Sunday, September 26, 2021

New York State Faces State Of Emergency As Vaccine Mandate Creates Hospital Staff Shortages


New York Faces State of Emergency As Vaccine Mandate Creates Hospital Staff Shortages



The state of New York faces a looming crisis as the vaccine mandate deadline threatens to create a shortage of thousands of hospital staffers refusing to get the shot.

According to the New York Times, roughly 84 percent of New York’s “450,000 hospital workers and 83 percent of its 45,400 nursing home employees had been fully vaccinated,” indicating that tens of thousands of people will either be fired or laid off when the vaccine mandate deadline for healthcare workers hits Monday, September, 27. Facing those kinds of shortages, certain hospitals will have no choice but to cut back or ration certain procedures.
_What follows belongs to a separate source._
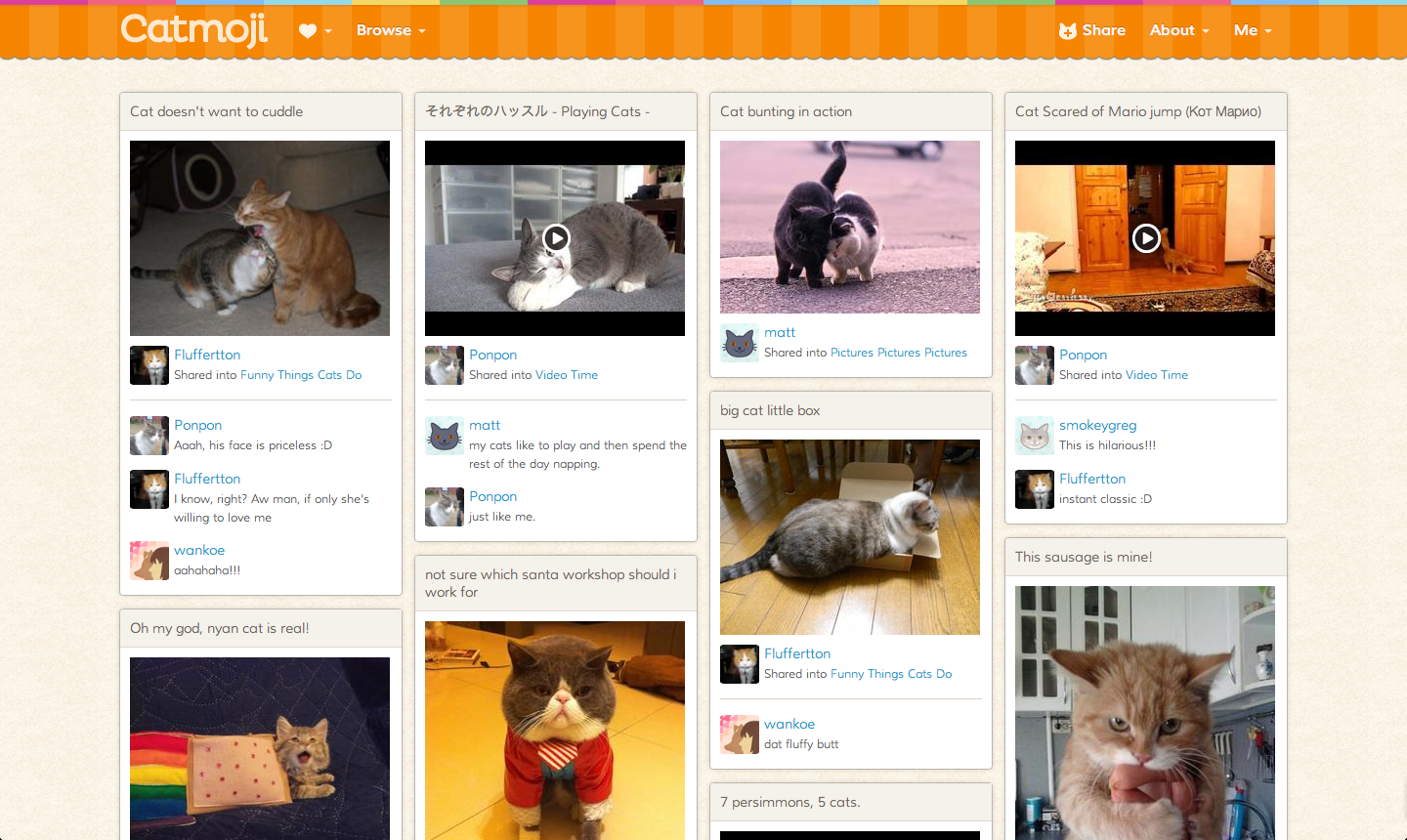Click the Catmoji logo
This screenshot has height=840, width=1407.
pos(192,30)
In Buffalo, the Erie County Medical Center plans to suspend elective in-patient surgeries and not take intensive-care patients from other hospitals because it may soon fire about 400 employees who have chosen not to get vaccinated against the coronavirus.

Officials at Northwell Health, New York’s largest provider of health care, estimate that they might have to fire thousands of people who have refused to get vaccinated.
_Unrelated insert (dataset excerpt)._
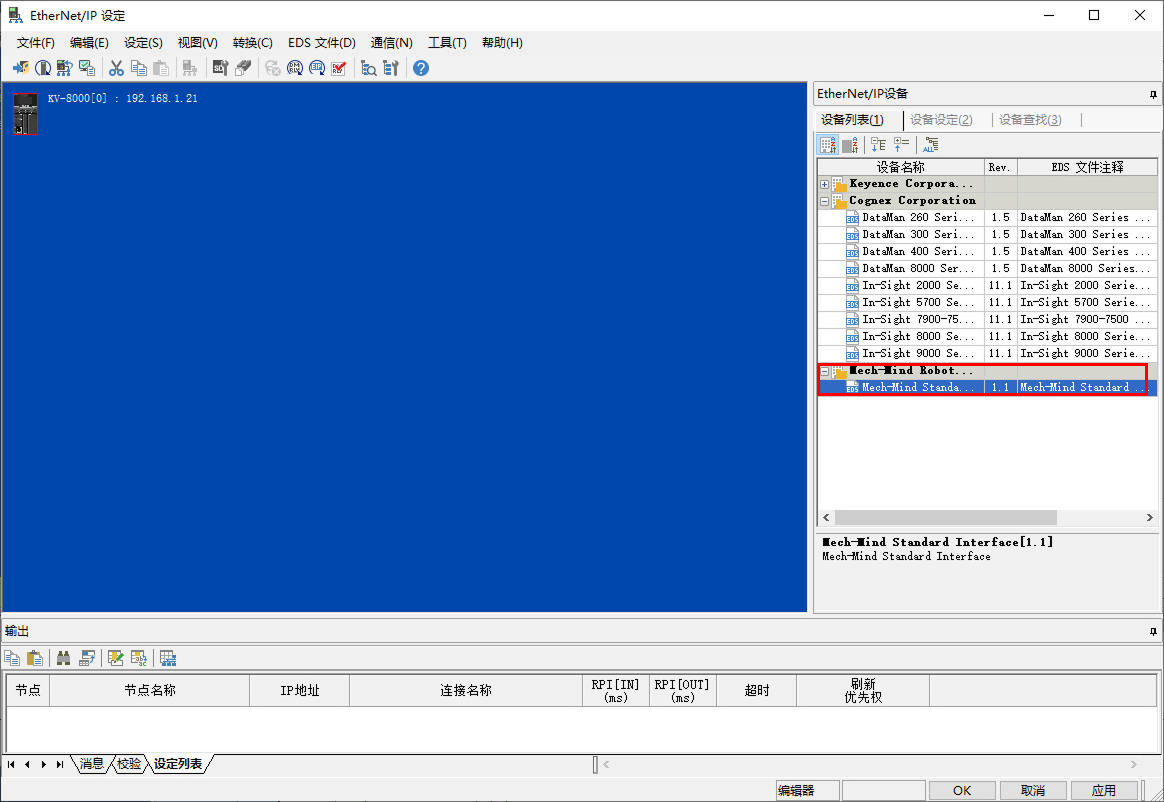
Task: Click the OK button
Action: [961, 789]
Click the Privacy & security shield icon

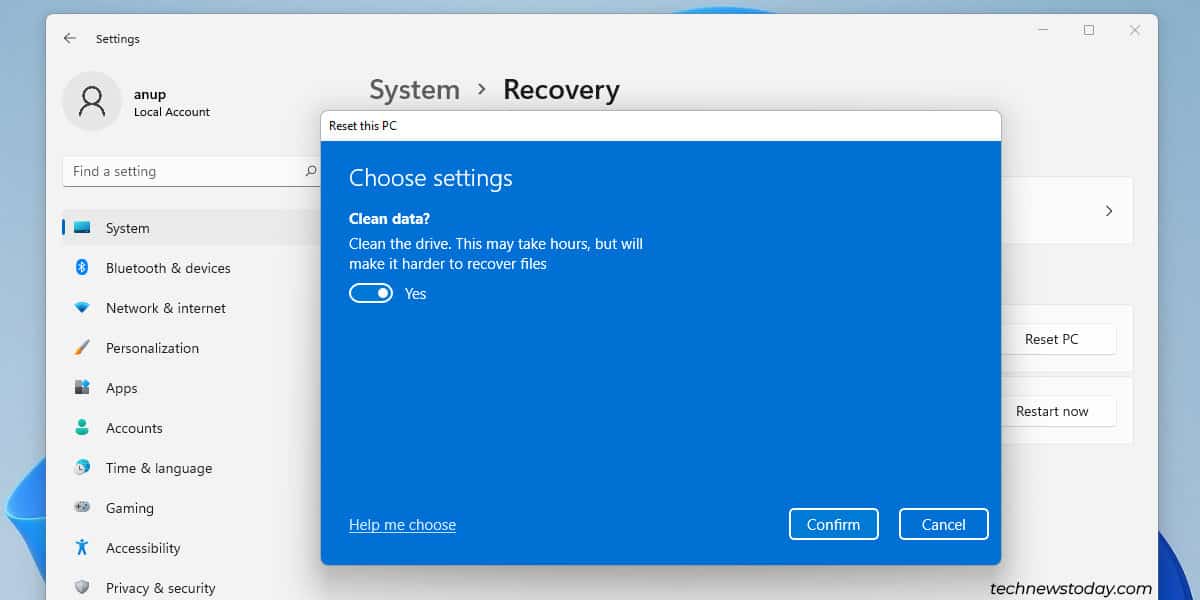(x=84, y=588)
And while the vast majority of staff members at New York City’s largest private hospital network, NewYork-Presbyterian, had been vaccinated as this week, more than 200 employees faced termination because they had not.


Weekly virus testing will not be allowed under the current mandate for people who refuse the vaccine.

“This is creating an unprecedented crisis for us,” said Tom Quatroche, the Erie County Medical Center Corporation’s president. “I think we need more time to comply, and I’ve asked for that. For all the right reasons, the vaccine mandate was put in place. But the reality is it is creating a public health crisis in hospitals, with nobody to care for patients.”


Despite the coming crisis, New York Gov. Kathy Hochul has remained firm in her directive and will possibly go as far as to “look into recruiting temporary workers from the Philippines or Ireland.” Hospitals in the state will also employ “emergency staffing plans that they typically reserve for natural disasters,” such as filling vacancies with volunteers, students, and retirees.


“What is looming for Monday is completely avoidable, and there’s no excuses,” Hochul said of the deadline.

Healthcare workers have since fought back by filing a lawsuit to get the mandate lifted.